Recast the records below as a numbered list with one line per item, dropping any blank lines and leaving the pictures out.

• **Record extracts**:
┌──

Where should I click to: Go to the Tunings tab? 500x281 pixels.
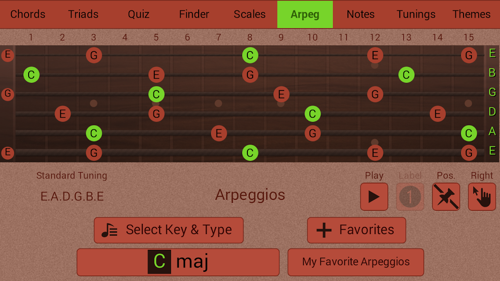pyautogui.click(x=416, y=14)
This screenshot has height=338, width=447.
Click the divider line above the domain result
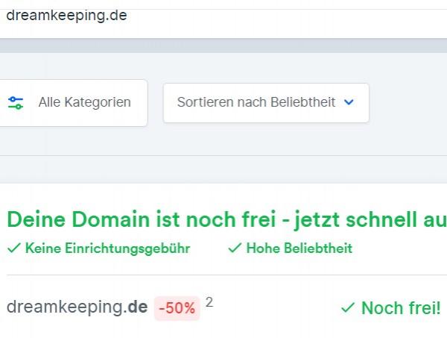[227, 275]
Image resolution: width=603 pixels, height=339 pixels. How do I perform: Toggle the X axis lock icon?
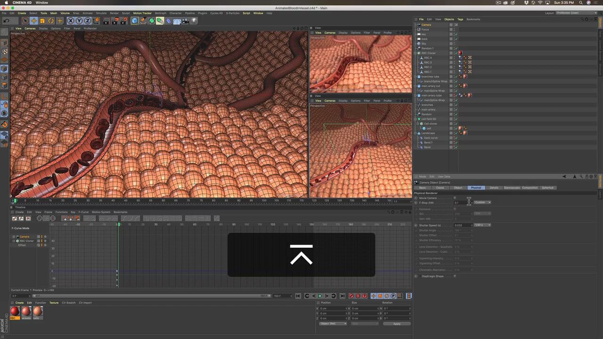[x=70, y=21]
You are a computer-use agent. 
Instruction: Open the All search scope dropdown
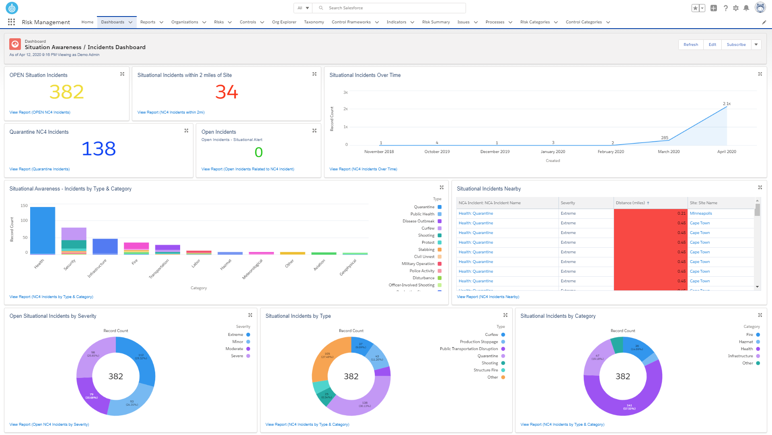(302, 8)
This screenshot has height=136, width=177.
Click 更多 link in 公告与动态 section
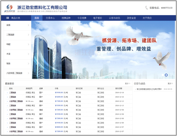click(x=170, y=84)
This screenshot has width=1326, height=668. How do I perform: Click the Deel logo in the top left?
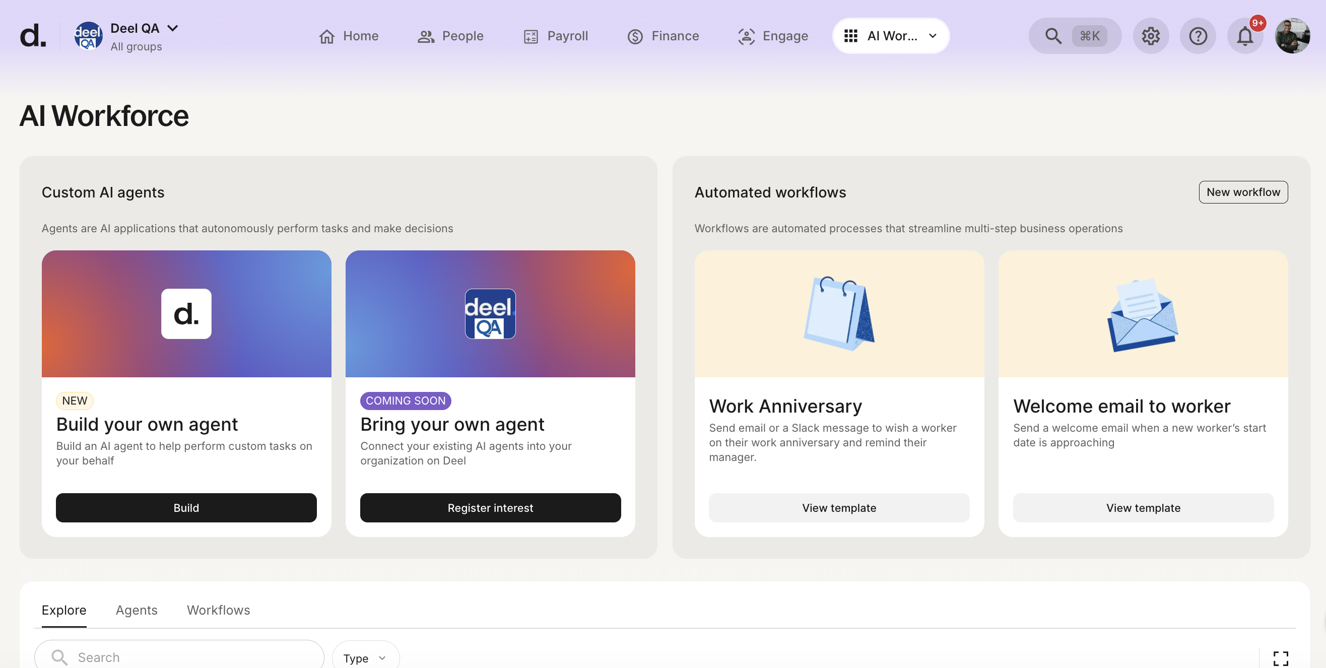(x=32, y=36)
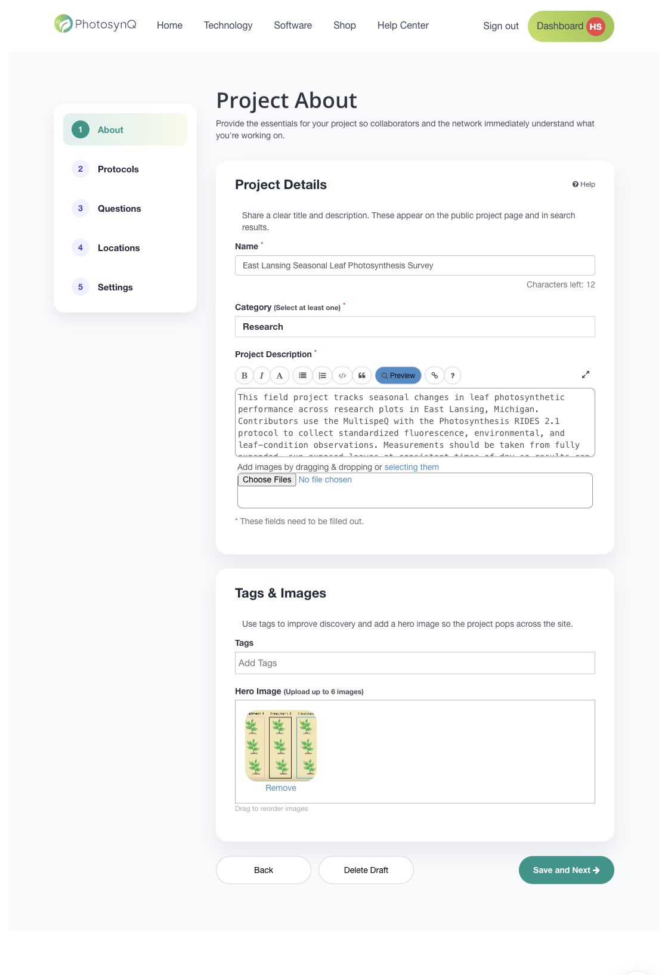Image resolution: width=668 pixels, height=975 pixels.
Task: Open the Category dropdown showing Research
Action: point(415,327)
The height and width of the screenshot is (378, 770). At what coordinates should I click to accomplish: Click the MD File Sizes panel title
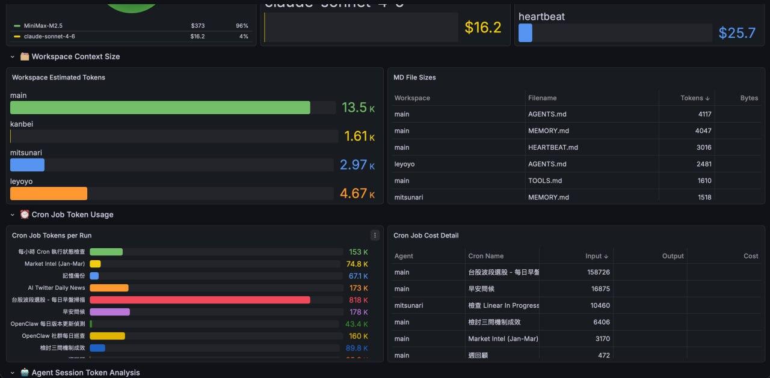coord(414,78)
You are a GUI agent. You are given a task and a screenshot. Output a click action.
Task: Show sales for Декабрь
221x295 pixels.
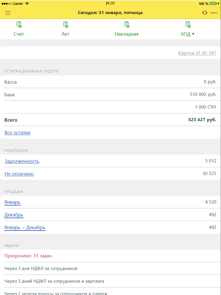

└──

• **Problem solution**:
1. Where should I click to: Go to the Tunings tab? 500x281 pixels.
2. pyautogui.click(x=416, y=14)
3. This screenshot has height=338, width=447.
4. Click the divider line above the domain result
5. [227, 275]
6. Image resolution: width=603 pixels, height=339 pixels. How do I perform: Toggle the X axis lock icon?
7. [x=70, y=21]
8. You are a computer-use agent. 
9. Instruction: Open the All search scope dropdown
10. (302, 8)
11. This screenshot has height=136, width=177.
12. Click 更多 link in 公告与动态 section
13. click(x=170, y=84)
14. This screenshot has width=1326, height=668. How do I perform: Click the Deel logo in the top left?
15. (x=32, y=36)
16. Image resolution: width=668 pixels, height=975 pixels.
17. Task: Open the Category dropdown showing Research
18. Action: point(415,327)
19. The height and width of the screenshot is (378, 770). At what coordinates should I click to accomplish: Click the MD File Sizes panel title
20. coord(414,78)
21. You are a GUI agent. You are given a task and a screenshot. Output a click action.
22. Task: Show sales for Декабрь
23. 221x295 pixels.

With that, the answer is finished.